I reach the woman, and without a moment’s hesitation, reach my small arm up to her neck. I drive the pointed end of the shard into it. Her eyes bulge, and she makes a terrible choking sound. My grasp is still tight on the shard, so I draw it out and stab her again. Blood spurts onto my face, all over the ground, hot and salty. I feel her neck give way as I repeat the shard into it a thousand times, each stab harder. The woman finally collapses the ground, writhing, but I don’t stop until her foot has given its last spasm.
When I am well and drenched in hot, thick blood, and her neck is a happy crochet of red, I wipe my face, and cast the shard away from me. The rain is coming down hard now, and blood is falling into my eyes. I turn to face my cousin. He stands staring at the old woman, relief mixed with horror on his face.

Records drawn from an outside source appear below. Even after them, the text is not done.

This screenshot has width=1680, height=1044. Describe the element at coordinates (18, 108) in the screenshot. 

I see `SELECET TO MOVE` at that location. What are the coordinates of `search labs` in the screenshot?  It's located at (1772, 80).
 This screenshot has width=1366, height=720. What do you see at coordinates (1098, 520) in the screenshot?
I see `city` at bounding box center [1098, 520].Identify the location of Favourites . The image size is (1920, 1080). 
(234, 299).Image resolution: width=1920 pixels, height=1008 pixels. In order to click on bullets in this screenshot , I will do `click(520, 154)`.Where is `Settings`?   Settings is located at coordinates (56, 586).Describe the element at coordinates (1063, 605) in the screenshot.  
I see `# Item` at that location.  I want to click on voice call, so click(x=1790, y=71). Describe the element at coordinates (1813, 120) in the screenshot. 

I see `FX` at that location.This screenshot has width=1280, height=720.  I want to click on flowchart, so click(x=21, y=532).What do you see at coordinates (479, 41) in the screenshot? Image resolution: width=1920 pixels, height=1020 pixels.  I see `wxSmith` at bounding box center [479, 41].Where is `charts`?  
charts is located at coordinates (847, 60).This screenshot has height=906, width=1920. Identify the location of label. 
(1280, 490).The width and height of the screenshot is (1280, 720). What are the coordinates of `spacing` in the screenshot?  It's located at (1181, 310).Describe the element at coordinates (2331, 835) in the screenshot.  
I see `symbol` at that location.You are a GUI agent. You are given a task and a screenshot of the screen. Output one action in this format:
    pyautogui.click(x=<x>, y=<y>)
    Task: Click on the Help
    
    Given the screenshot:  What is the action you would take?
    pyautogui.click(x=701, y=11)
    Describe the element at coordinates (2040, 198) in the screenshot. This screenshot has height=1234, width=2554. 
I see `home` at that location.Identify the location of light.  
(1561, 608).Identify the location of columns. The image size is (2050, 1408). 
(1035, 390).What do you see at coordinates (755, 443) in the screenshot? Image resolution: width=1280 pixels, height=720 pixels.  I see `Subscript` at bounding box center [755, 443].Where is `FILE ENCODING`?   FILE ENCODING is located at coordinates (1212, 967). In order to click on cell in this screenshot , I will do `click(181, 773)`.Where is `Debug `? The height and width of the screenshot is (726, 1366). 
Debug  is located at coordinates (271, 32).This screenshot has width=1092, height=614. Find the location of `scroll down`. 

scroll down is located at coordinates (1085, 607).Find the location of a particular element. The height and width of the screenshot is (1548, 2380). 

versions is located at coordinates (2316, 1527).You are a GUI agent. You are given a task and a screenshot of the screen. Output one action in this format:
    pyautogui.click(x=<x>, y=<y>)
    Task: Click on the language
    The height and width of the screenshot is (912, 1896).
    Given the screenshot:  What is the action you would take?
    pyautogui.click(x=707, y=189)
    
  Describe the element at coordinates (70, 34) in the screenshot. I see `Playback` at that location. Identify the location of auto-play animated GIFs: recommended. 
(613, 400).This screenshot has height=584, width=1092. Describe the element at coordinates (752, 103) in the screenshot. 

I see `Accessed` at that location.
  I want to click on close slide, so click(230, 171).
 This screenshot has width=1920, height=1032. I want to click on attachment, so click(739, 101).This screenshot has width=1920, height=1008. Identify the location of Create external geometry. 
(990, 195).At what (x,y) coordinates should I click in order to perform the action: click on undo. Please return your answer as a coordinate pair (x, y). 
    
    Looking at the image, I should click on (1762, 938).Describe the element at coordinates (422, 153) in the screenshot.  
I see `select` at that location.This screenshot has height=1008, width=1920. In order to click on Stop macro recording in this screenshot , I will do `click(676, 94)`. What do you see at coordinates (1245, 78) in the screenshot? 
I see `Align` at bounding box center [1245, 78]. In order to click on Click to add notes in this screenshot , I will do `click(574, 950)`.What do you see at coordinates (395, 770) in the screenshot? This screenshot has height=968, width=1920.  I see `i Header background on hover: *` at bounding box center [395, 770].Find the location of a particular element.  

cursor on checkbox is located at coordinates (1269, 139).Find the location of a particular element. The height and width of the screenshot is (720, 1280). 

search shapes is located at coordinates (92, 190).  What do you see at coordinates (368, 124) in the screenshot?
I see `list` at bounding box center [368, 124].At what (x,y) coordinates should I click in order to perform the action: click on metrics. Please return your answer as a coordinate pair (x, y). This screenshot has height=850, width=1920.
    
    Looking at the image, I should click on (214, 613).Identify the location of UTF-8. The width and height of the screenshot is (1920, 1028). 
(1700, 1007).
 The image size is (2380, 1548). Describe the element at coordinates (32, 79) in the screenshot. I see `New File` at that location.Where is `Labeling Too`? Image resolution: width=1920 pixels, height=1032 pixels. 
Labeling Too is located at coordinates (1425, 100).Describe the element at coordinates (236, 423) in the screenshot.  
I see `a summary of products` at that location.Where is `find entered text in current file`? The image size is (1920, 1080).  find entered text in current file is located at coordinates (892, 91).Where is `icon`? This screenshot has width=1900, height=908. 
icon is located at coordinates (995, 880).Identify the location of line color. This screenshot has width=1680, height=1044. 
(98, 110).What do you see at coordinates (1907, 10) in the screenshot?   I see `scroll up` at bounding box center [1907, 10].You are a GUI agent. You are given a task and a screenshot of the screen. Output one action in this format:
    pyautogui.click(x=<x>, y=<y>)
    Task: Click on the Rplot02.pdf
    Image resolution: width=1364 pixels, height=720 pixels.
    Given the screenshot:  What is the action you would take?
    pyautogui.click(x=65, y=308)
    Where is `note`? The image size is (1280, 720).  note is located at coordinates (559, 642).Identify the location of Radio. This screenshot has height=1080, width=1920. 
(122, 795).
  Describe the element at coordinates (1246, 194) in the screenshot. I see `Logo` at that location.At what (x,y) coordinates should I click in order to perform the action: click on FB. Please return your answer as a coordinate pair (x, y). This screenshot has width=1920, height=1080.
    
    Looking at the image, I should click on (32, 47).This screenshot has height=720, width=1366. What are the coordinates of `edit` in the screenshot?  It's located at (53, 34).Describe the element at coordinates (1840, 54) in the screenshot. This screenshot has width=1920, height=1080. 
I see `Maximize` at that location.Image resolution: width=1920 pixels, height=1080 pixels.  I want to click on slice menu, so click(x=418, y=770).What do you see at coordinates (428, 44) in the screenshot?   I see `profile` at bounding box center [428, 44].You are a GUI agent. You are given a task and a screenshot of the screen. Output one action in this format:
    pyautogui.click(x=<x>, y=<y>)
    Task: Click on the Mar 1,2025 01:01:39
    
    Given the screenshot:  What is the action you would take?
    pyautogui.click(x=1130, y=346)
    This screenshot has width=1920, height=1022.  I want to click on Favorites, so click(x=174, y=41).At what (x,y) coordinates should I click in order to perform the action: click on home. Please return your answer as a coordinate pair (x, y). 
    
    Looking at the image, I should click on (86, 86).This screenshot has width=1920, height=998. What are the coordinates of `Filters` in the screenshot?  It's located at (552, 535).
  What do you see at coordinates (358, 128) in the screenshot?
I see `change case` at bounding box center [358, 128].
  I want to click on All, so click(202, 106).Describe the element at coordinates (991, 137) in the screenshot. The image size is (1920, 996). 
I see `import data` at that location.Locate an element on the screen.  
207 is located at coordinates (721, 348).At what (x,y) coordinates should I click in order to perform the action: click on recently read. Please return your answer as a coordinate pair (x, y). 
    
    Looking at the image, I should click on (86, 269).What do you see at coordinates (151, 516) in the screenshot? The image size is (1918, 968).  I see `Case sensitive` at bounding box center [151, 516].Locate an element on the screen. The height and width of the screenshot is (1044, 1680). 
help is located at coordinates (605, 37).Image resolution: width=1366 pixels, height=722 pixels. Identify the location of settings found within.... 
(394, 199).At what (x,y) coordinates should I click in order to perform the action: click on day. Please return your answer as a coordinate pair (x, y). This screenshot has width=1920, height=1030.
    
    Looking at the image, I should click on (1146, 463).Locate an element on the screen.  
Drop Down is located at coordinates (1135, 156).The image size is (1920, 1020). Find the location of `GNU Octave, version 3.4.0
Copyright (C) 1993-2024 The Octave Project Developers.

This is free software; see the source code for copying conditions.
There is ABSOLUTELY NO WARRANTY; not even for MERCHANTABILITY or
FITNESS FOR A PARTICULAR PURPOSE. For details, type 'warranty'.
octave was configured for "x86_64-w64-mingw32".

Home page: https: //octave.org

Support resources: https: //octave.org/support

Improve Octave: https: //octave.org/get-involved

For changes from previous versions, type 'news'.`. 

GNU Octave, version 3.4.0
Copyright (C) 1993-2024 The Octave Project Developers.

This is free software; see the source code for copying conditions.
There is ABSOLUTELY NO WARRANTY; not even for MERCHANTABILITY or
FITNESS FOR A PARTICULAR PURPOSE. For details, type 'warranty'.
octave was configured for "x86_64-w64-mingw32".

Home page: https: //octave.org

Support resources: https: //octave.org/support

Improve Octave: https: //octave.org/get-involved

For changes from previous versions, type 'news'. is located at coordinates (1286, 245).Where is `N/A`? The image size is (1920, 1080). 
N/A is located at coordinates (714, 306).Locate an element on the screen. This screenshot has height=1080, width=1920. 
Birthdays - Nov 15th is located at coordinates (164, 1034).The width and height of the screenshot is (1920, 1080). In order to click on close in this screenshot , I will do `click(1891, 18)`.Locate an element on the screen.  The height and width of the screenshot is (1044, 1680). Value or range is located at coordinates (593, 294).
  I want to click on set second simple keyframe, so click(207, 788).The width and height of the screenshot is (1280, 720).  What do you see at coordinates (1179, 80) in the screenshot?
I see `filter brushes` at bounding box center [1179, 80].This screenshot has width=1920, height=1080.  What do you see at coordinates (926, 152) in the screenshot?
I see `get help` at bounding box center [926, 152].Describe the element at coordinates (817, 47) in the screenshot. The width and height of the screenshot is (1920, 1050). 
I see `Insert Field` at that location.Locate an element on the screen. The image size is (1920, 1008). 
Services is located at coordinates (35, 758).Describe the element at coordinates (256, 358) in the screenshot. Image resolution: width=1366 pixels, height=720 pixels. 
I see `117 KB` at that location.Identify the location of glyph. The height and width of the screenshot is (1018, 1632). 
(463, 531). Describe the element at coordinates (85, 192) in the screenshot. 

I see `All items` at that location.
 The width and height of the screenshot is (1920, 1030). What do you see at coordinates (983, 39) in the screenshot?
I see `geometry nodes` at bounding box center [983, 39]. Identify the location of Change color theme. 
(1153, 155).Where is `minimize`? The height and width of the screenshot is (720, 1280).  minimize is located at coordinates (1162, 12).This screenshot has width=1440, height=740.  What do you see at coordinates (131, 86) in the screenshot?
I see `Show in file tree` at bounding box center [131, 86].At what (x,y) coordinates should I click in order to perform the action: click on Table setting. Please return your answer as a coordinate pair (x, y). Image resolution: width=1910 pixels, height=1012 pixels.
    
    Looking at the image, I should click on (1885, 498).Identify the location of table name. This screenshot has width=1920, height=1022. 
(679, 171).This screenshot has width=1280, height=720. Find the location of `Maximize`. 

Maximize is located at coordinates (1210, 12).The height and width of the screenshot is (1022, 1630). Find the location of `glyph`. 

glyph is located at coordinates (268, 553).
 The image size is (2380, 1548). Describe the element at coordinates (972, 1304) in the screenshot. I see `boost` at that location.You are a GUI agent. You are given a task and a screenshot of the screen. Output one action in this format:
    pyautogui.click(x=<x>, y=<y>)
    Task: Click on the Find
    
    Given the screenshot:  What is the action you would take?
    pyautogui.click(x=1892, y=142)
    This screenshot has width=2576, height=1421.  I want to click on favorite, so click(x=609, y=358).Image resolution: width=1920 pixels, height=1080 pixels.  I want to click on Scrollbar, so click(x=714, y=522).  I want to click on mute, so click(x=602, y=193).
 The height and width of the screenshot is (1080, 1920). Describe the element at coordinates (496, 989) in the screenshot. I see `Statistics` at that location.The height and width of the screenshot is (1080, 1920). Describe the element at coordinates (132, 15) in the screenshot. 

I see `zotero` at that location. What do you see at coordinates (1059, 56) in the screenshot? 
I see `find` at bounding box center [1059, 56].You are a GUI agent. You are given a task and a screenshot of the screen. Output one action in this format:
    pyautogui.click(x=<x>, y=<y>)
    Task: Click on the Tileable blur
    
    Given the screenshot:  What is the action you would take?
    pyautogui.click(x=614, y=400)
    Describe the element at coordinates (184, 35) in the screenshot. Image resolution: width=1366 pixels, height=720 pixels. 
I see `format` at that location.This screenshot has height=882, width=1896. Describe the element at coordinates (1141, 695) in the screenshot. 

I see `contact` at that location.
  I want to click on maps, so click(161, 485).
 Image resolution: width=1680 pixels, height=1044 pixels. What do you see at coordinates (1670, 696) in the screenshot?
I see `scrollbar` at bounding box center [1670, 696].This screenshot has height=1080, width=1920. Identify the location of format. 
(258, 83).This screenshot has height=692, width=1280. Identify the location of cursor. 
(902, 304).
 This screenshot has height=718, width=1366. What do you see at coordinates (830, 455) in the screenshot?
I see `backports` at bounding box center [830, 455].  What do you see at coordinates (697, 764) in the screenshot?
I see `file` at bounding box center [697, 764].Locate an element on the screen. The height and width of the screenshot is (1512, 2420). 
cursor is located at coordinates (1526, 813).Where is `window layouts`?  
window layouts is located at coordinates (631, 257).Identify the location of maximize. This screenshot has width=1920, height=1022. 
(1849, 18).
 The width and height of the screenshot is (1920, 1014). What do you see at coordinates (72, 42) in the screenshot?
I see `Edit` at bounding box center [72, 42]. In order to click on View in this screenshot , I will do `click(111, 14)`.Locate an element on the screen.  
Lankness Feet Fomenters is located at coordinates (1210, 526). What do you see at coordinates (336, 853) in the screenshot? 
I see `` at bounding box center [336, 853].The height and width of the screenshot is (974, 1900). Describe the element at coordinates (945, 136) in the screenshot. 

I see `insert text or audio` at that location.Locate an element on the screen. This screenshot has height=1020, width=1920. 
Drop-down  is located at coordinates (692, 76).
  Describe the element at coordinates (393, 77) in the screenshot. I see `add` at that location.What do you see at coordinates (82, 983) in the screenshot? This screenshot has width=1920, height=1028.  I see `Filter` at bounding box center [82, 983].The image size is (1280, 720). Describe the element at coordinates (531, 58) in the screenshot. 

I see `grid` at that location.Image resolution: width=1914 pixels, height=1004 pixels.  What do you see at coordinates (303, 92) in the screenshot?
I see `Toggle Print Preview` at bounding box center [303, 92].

I breathe hard, staring at him. His face is covered with red scratches where I attacked him.
“Are you going to hurt me again?” I ask, defiant.
He shakes his head vigorously. Tears have come back to his face. He is returned to human, no longer animal. “She made me,” he sniffles quietly. “She made me do it.”
“How?”
Kolya sniffles. Another question burns in my throat.
“Is that Baba Yaga?”
Kolya stares at me, long and hard.
“No,” he finally says.
“Do you know how to get back to the dacha from here?”
I know he does. He has been here many times. Done this to many other children. He nods.
“Let’s go.”
I take Kolya’s hand. His hands are clammy, and cold. At the edge of the clearing, I stop. I go back to where I found the bone shard. I lean down, and dig out another for safekeeping. If that woman is magic, she may come back. I don’t know if Kolya will come for me again in the night. I don’t know what I will do. And worst of all, I cannot deny it. I liked the way the woman’s throat felt as I stabbed and stabbed her. As she crippled under my force, as the last breath went out of her. I could do it again, if I had to. I could do it easily.
“Natalie,” Kolya begs. “I want to go.”
“Okay,” I say, and slip the shard into my pocket. I throw a glance back at the cottage, the site of my escape from death. When I look back, the cottage has raised itself, as if preparing to move to another clearing. Underneath, I see the beginnings of chicken legs.